Erdoğan’ın bahsettiği yolsuzluk AKP zamanında mı yapıldı? Yoksa arada başka hükümet kuruldu da haberimiz mi olmadı?

★★★

Bundan üç yıl önce de konu açılmıştı. Ne zaman Davutoğlu, “O zaman benim de sizin de mal varlıklarının araştırılması için bir komisyon kurulsun” teklifiyle geldi, konu hop kapatıldı. Sahi hakkında böyle ciddi suçlamalarda bulunan bir insanın neden teklifi kabul edilmez benim aklım almadı. Sus pus...

★★★

Unutulduysa hatırlatmak isterim. Davutoğlu, Halkbank’tan usulsüz kredi kullanımı nedeniyle de suçlanmıştı Erdoğan tarafından... Sahi Halkbank kimin bankasıydı? Yok mu kamu davası?

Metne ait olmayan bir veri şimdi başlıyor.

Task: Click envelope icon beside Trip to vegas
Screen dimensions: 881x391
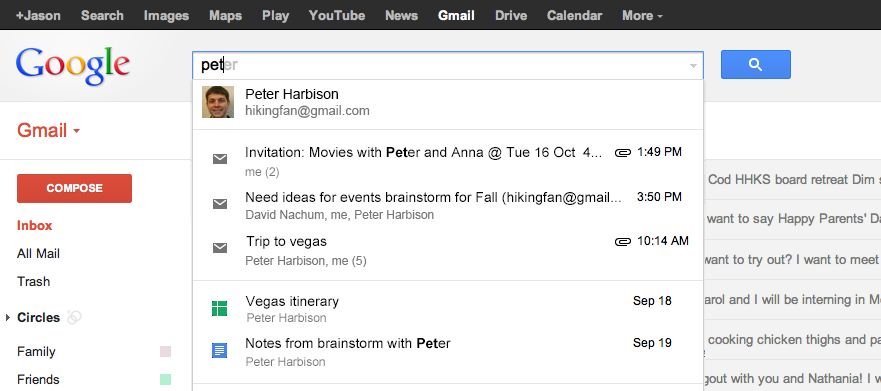Action: point(220,248)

Suçlanan Ahmet Davutoğlu’nun sorusu da yabana atılmamalı; “Ben o arazi üzerinden kızımı, oğlumu, gelinimi, torunlarımı zengin etmedim” demişti... Kimden bahsetmişti?

Yine benzer soruyu yineledi: “Önce benim mal varlığım, hemen arkasından Erdoğan’ın, Binali Yıldırım’ın ve Berat Albayrak’ın ve bütün bakanların mal varlığı araştırılsın.”

★★★

Nitekim 15 Temmuz darbe girişimini araştırmayan Meclis’ten mal varlıklarının araştırmasını istemek... Bilemiyorum, galiba fazlaca saf olmak demek!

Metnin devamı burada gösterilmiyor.